British doctor Ronald Ross, who discovered the malarial parasite living in the gastrointestinal tract of the Anopheles mosquito in the 19th Century, recruited teams to eliminate the larvae from stagnant pools and marshes.
Malaria in England had effectively died out by the 1950s, mostly due to the draining of much of the marshland where mosquitoes bred.
But because of the growth of global travel, the number of imported cases of the disease in the UK has risen, with nearly 2,000 a year today.
In many cases, live mosquitoes have been found on aircraft, or travelling in luggage, having been transported from countries with malaria.
On rare occasions, people may even have contracted malaria in Europe and North America, dubbed “airport malaria”.
Five of the 30-plus species of mosquito found in the UK are not native. One variety is coming alarmingly close to the UK. The Asian tiger mosquito – Aedes albopictus – known for its white and black striped pattern has been spotted as close as Belgium.
While the species does not carry malaria, it does transmit West Nile virus, Yellow fever and dengue.
“It is possible that Aedes albopictus could make its way to the UK,” says Dr James Logan, medical entomologist at the London School of Hygiene & Tropical Medicine.

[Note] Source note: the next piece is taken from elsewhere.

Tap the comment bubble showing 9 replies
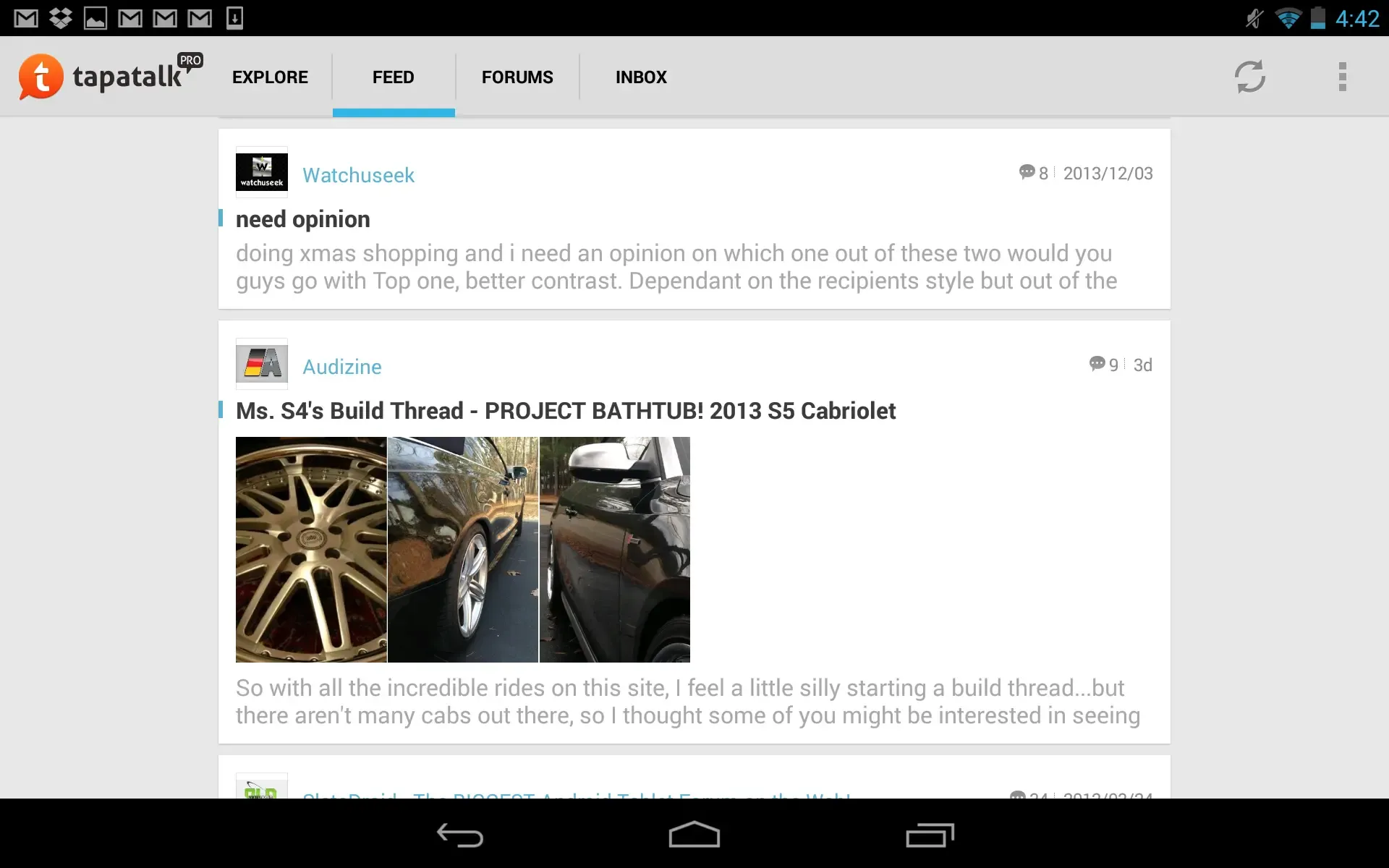 tap(1103, 365)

“Because they lay their drought-resistant eggs in transportable materials, like used tyres, there is a possibility that they can be transported to a country where they are not normally found.
“Some studies suggest that they could survive the UK winter, however, to date this species has not been found in the UK and the HPA are keeping a watchful eye on it.”

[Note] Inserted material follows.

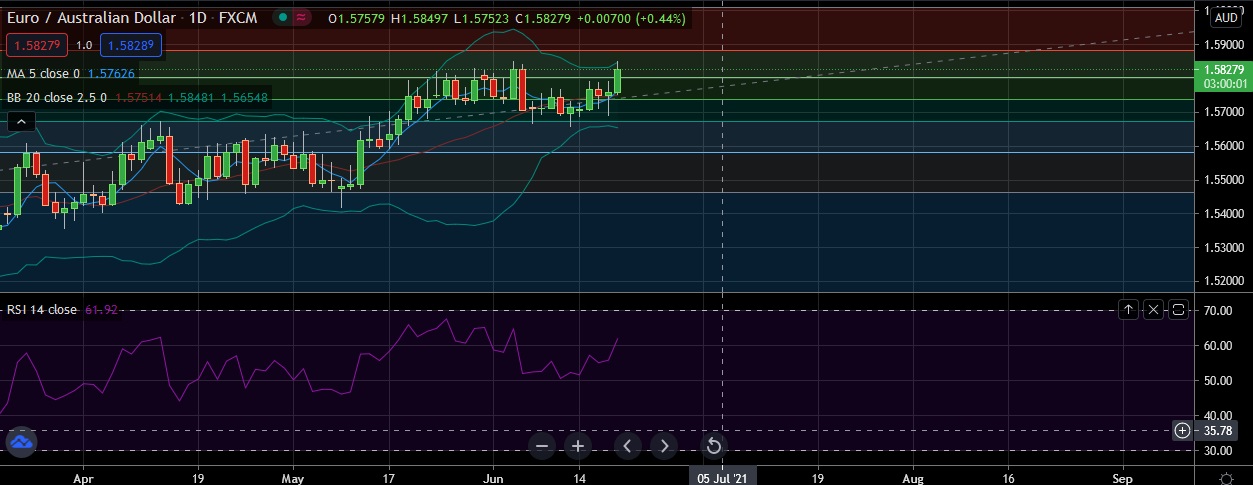1253x485 pixels.
Task: Click the red sell price 1.58279 button
Action: coord(36,45)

Bonsall agrees and adds that predictive models show how malaria-carrying species could even make their way to areas such as the North Kent marshes, Essex, Norfolk and Suffolk.
Mosquitoes are becoming immune to the insecticides used to treat them – via spray or bed nets, according to a recent study from Senegal. Between 2007 and 2010, insects with a resistance to a popular type of pesticide rose from 8% to 48%.
“This could be a big problem for future control,” says Dr Hilary Ranson, head of the vector group at the Liverpool School of Tropical Medicine.
But according to Dr Logan, the health infrastructure and access to drugs in the UK means malaria is unlikely to take hold and cause major problems.
Unlike much of the world, the rise of the mosquito will be a nuisance in the UK rather than a serious threat.